Work to complete –
Collect every line in the rows below that contains the word "screenshot", treating uppercase and lowercase as different.

Material for this task –
:::

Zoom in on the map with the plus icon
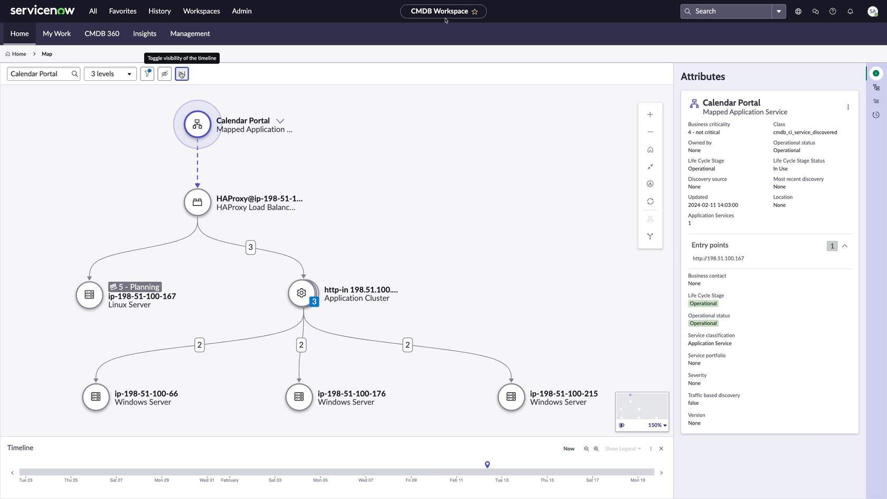650,114
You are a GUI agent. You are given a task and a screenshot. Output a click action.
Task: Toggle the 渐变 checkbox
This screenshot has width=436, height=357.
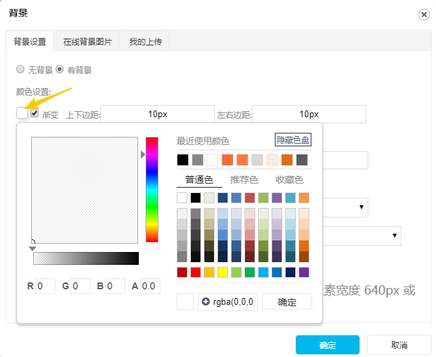click(x=35, y=114)
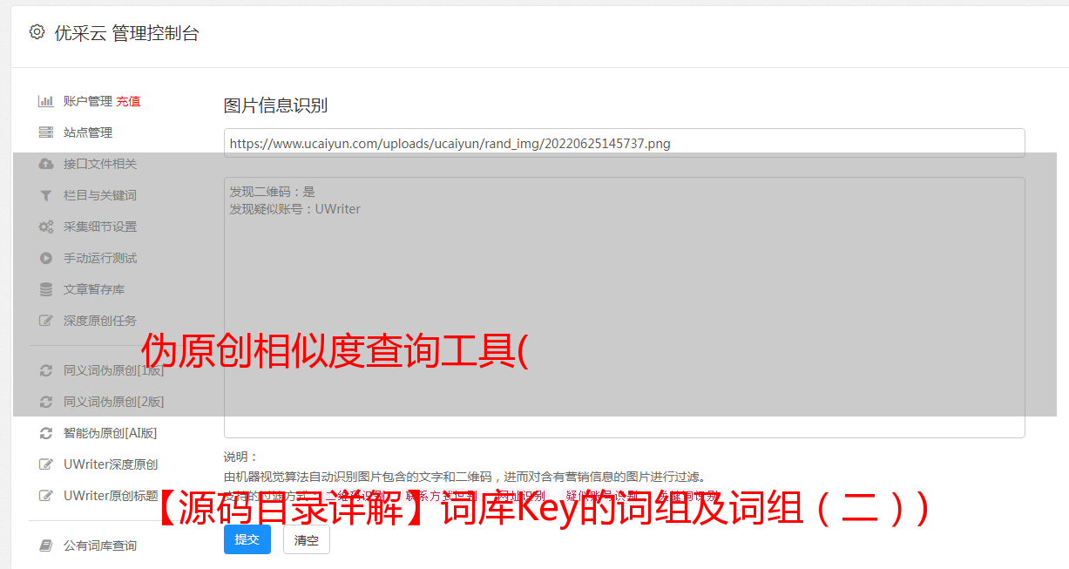Go to UWriter原创标题 in the sidebar
Image resolution: width=1069 pixels, height=569 pixels.
coord(111,496)

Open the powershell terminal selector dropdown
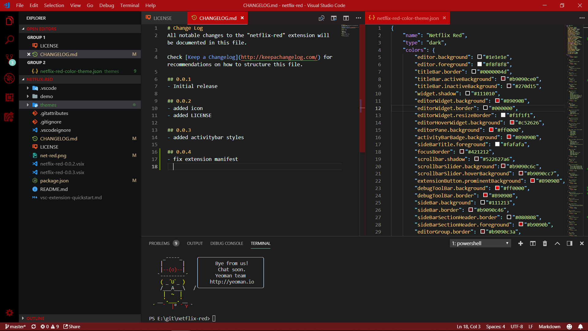pos(480,243)

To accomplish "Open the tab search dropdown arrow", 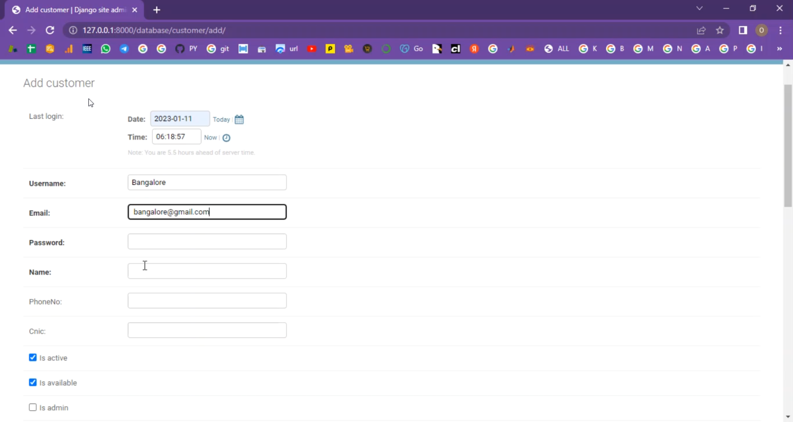I will click(x=699, y=8).
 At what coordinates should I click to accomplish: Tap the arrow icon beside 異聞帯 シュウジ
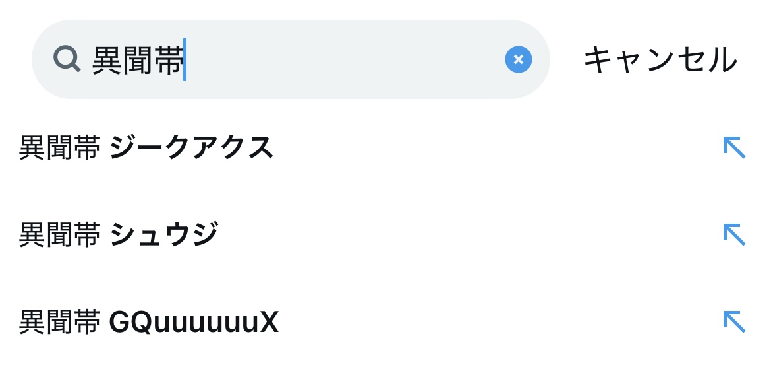[x=733, y=235]
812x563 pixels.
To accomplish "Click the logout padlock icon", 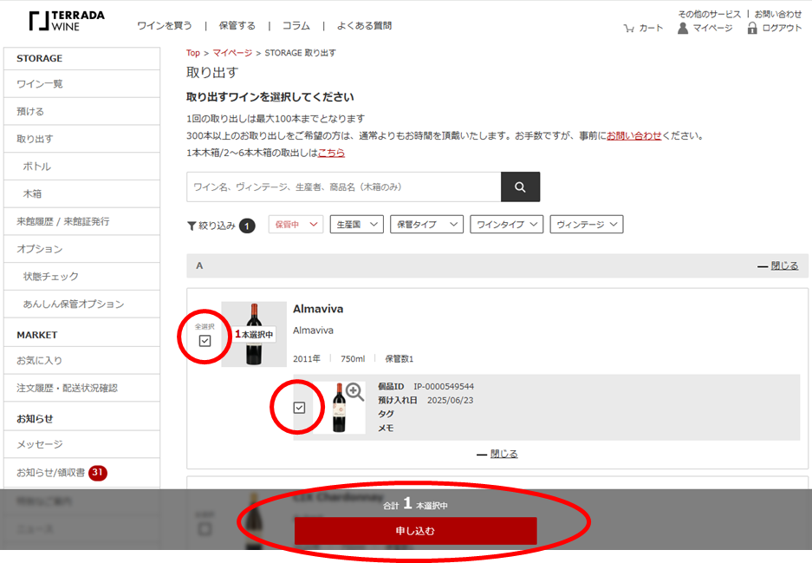I will (x=752, y=29).
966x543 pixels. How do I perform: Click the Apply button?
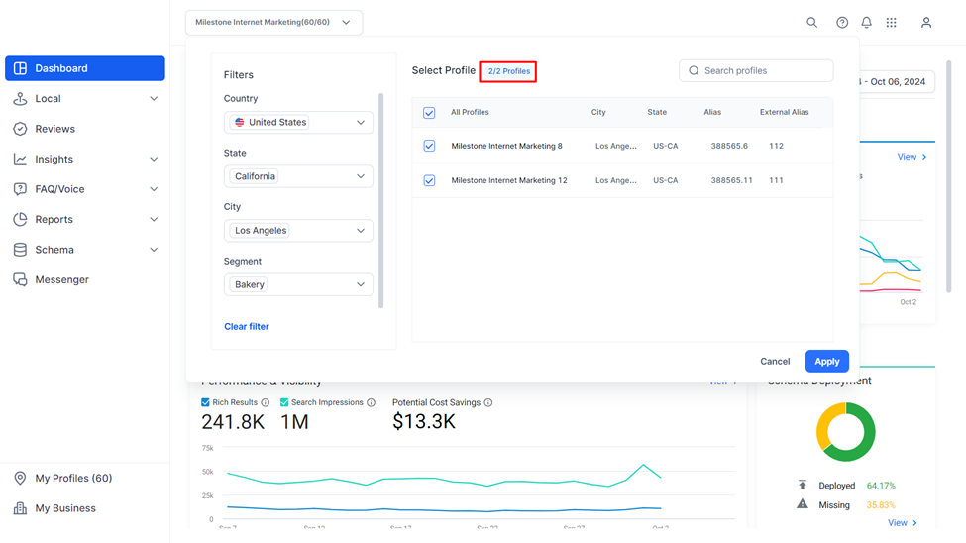(x=826, y=362)
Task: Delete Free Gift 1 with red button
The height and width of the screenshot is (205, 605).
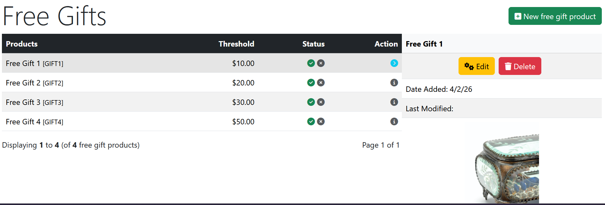Action: 520,66
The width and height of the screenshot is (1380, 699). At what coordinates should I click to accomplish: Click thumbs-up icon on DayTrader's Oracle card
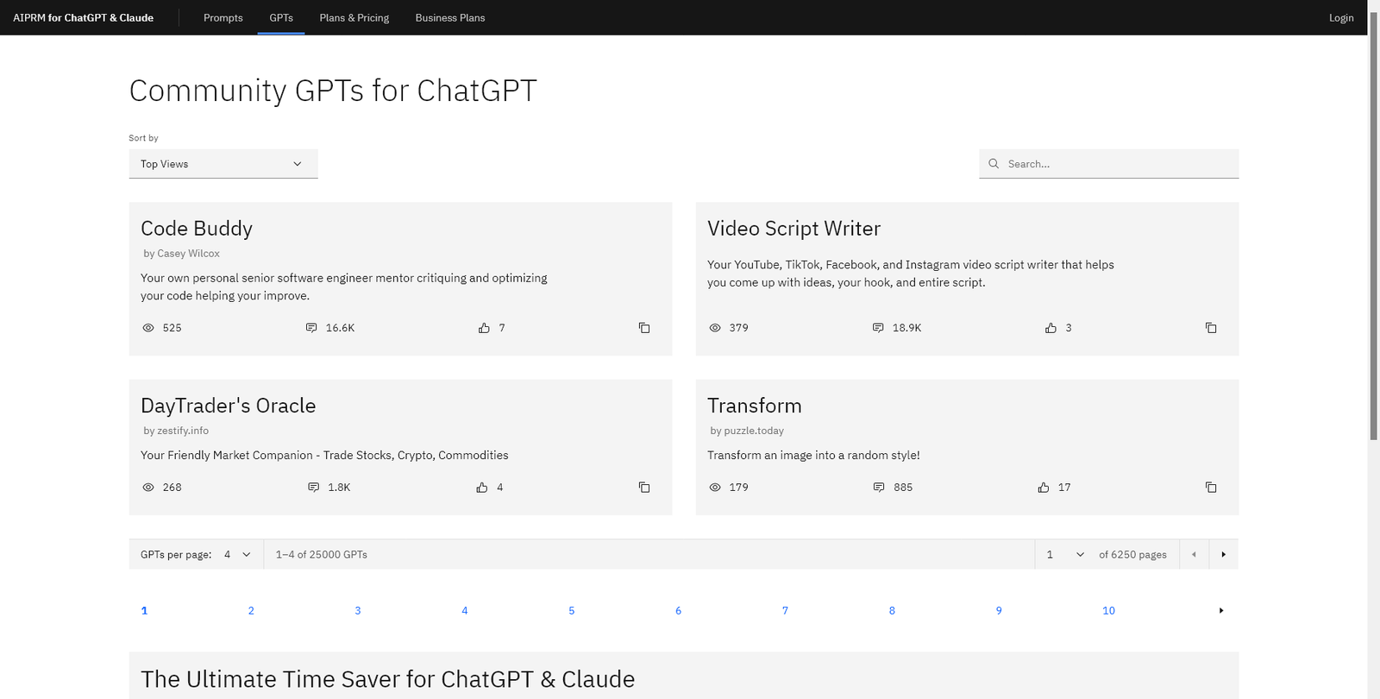pyautogui.click(x=482, y=488)
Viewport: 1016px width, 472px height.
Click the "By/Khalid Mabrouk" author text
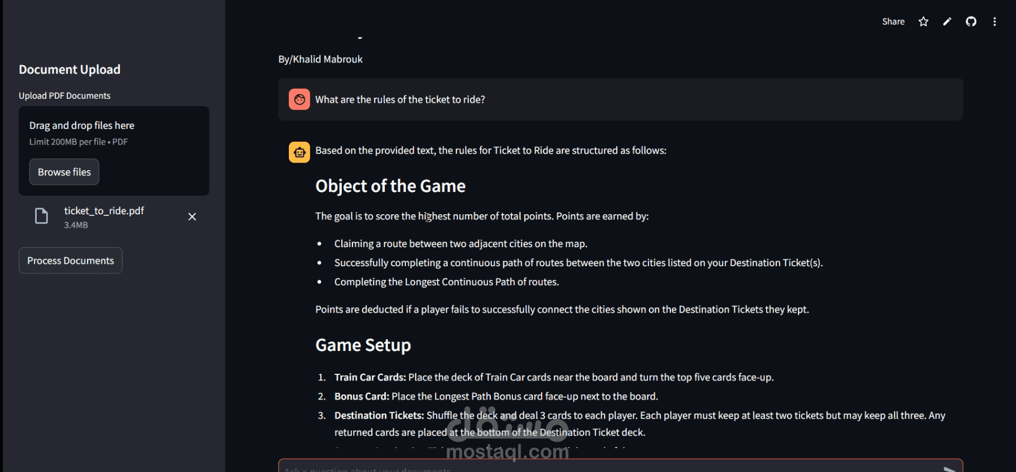(321, 60)
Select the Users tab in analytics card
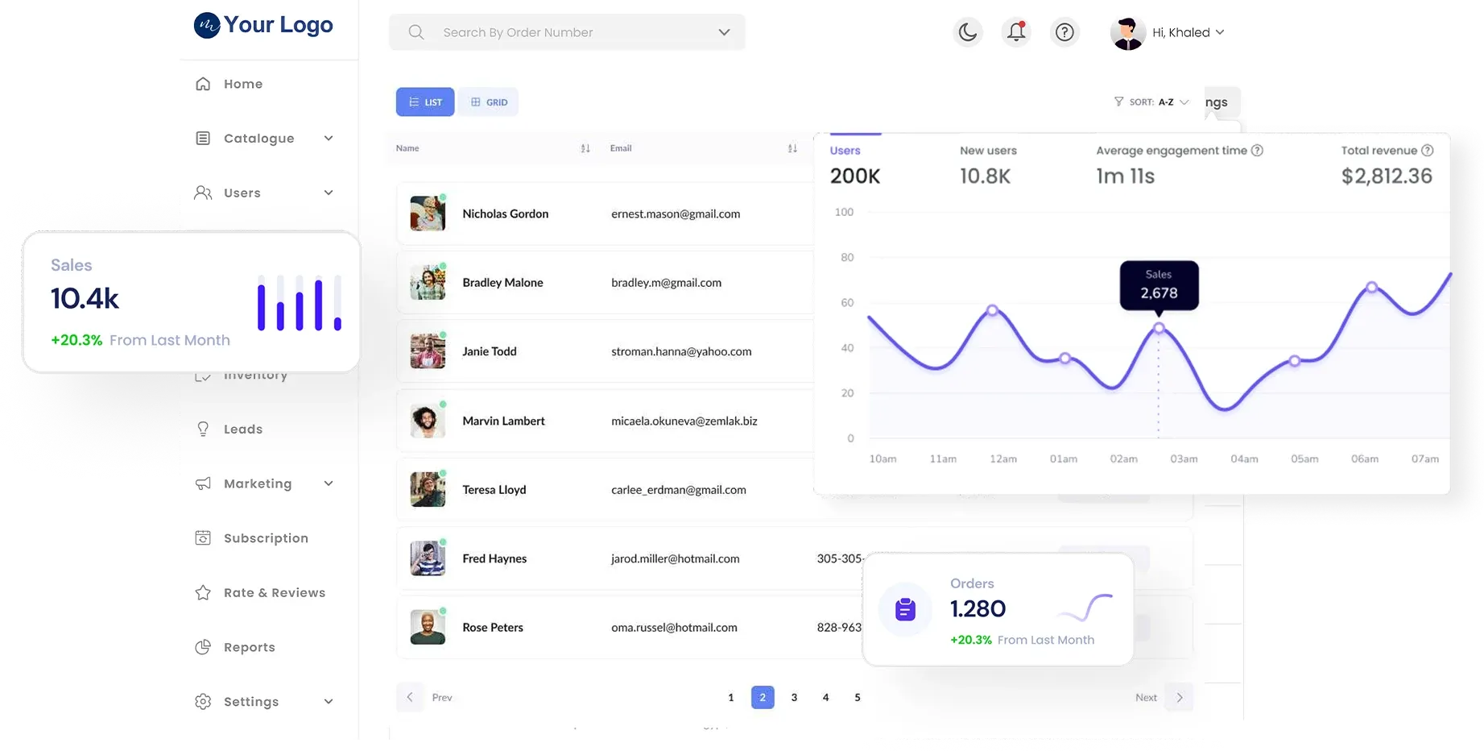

:::

Exercise solution –
You are a GUI agent. You are given a task and a screenshot. Output a click action.
This screenshot has width=436, height=357.
The height and width of the screenshot is (205, 605).
The width and height of the screenshot is (1380, 699). At what coordinates should I click to accomplish: Click thumbs-up icon on DayTrader's Oracle card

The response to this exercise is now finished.